Le set extrêmement court de 36 minutes englobe une gamme d'expressions - de la célébration la plus effervescente à un type de chagrin d'amour qui vous fait littéralement vous plier en deux en écoutant. Sam tend chaque corde vocale et chaque muscle pour exprimer la profondeur de chaque émotion et vous pouvez entendre le vibrato cassé alors qu'il puise en lui-même pour le faire. De même, le groupe joue avec une certaine liberté et une certaine abandonne, car la basse de Jimmy Lewis agit comme une guitare rythmique et la variété des percussions d'Albert “June” Gardner crépite comme les vieilles bandes qui ont capturé cette performance.
Tout comme Sam chante de tout cœur au Harlem Square Club, les habitants de Miami lui rendent la pareille avec autant d'intensité. En fait, son interaction avec le public adorateur et frénétique est l'une des premières choses que l'on remarque à propos de Live At The Harlem Square Club. Pendant la partie call-and-response de “Chain Gang”, la foule imite les grognements gutturaux de Sam, “Huh ! Ha!” clairement sans amplification supplémentaire. Plus tard, dans “Somebody Have Mercy”, Sam suit sa ligne habituelle, “Dis-moi ce qui ne va pas chez moi,” improvise rapidement, “Ce n'est pas cette leucémie. Ce n'est pas ça !” pour démentir publiquement une rumeur propagée à l'époque. Et dans la partie “For Sentimental Reasons” du medley, les dames chantent une octave au-dessus de Sam, donnant à la chanson une harmonie que nous ne savions même pas qu'elle avait besoin.
Mais le moment le plus poignant de ce va-et-vient, de cette réalité interpersonnelle, vient dans la transition entre “Somebody Have Mercy” et “Bring It On Home To Me.” Sam commence à improviser un récit sur les “débats et disputes” avec sa copine. Il nous dit combien il veut lui parler, mais lorsqu'il appelle, l'opératrice décroche le téléphone. “Je ne te veux pas, opératrice!” dit-il avant de hurler, “Je veux mon bébé !” laissant la dernière syllabe languir et rouler. Quand Sam atteint enfin sa copine, la foule devient soudainement ses disciples, hochant et marmonnant avec les aveux et les supplications de Sam dans une ferveur de type gospel. Essayant de la convaincre de son amour éternel, il offre un fragment bluesy et guttural de son standard pop, “You Send Me” parmi les cris de joie de la foule avant de redescendre dans la version la plus poignante de “Bring It On Home To Me” jamais entendue.
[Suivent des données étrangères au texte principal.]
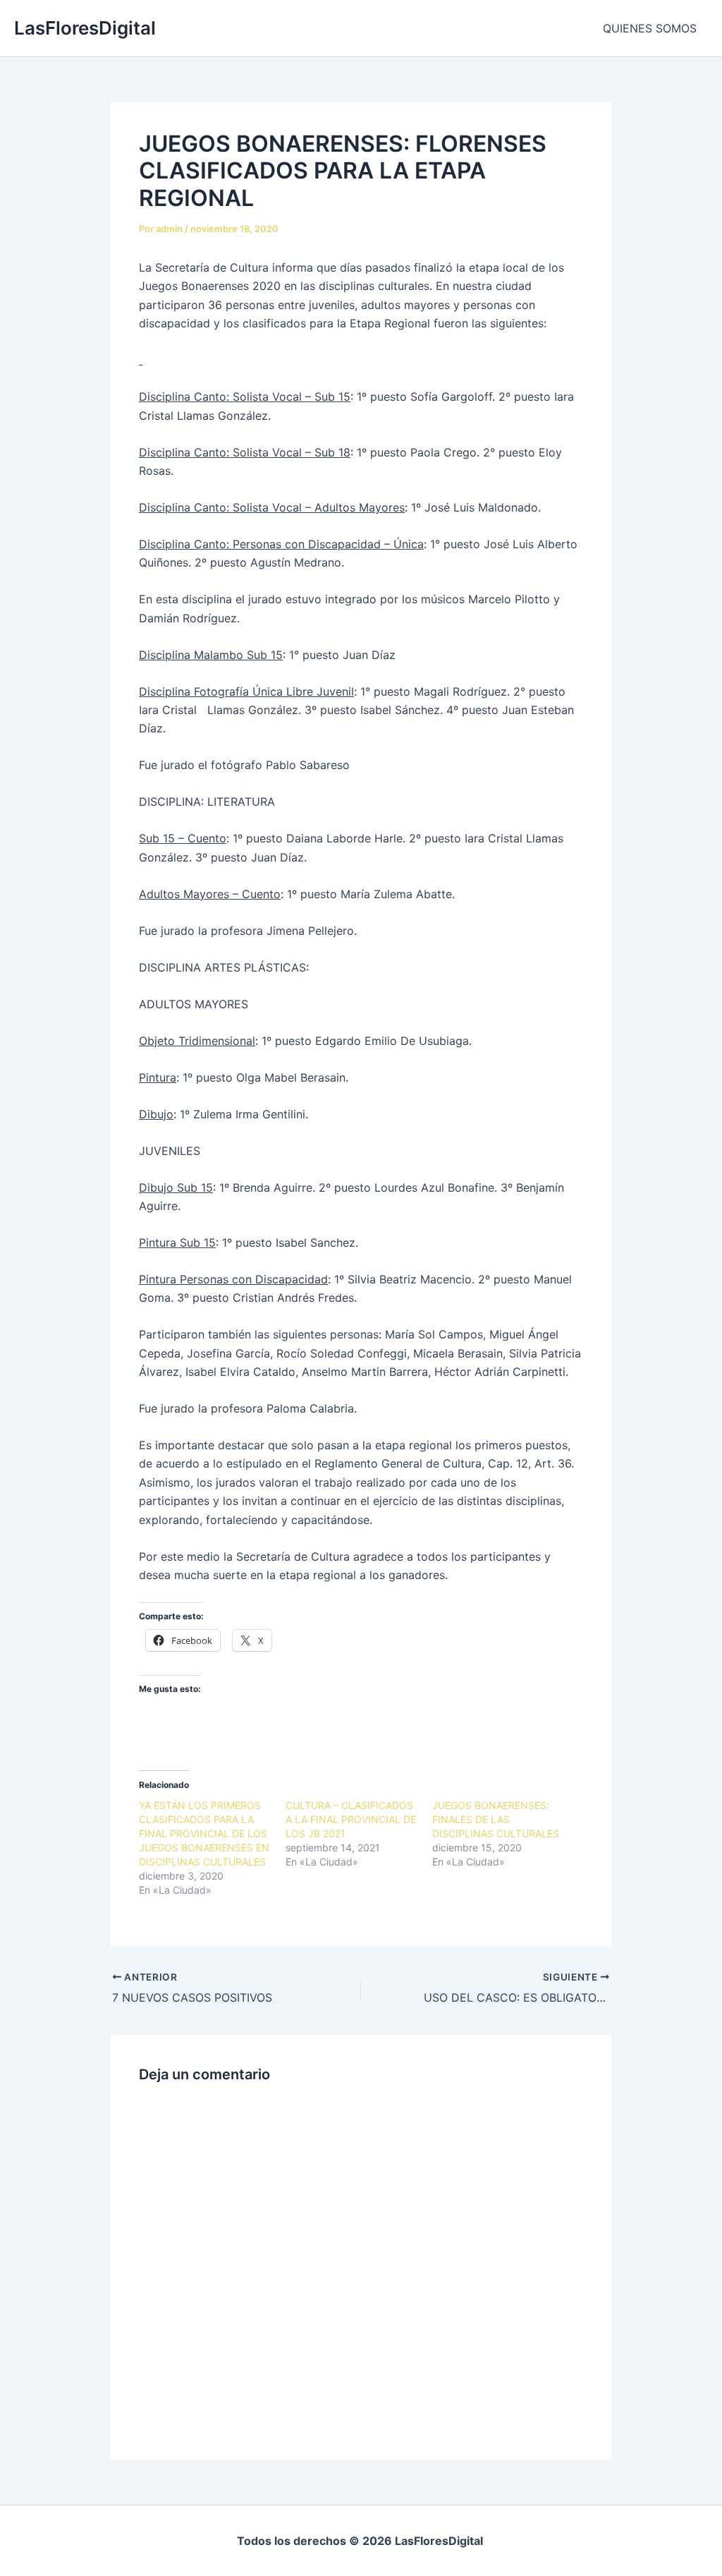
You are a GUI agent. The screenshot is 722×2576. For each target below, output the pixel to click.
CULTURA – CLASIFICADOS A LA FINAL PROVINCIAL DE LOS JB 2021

Live At The Harlem Square Club est un disque de tension et de libération, profondément personnel, et pourtant, si largement conscient. La cruauté et l'authenticité capturées sur Live At The Harlem Square Club offrent de rares aperçus à la fois sur l'individu et sur l'époque dans laquelle il vivait. Il aide à peindre un portrait plus complet de l'artiste pour l'homme qu'il était vraiment.
Mais en même temps, la connexion entre les travailleurs acharnés et le showman lui-même semble créer une représentation sonore unique des luttes socio-économiques du début des années 1960. Steve Rosenthal au Magic Shop de New York City a mixé cette réédition de manière parfaite, au point qu'écouter le disque vous transporte dans une autre époque et un autre lieu : Vous êtes l'une des 750 personnes entassées dans le petit club. Vous vivez dans une société ségrégée la même année où Martin Luther King Jr. a écrit sa Lettre de la prison de Birmingham et John F. Kennedy a été assassiné. Vous êtes à la fête du siècle à la veille de la destruction.
Il est clair que vous n'avez pas besoin de comprendre l'histoire compliquée de Miami ou de vivre dans la splendeur de sa diversité et de son été éternel pour comprendre pourquoi Live At The Harlem Square Club est un disque si important. Mais je le sais et je le fais, et cela me fait aimer ce disque et Sam Cooke encore plus.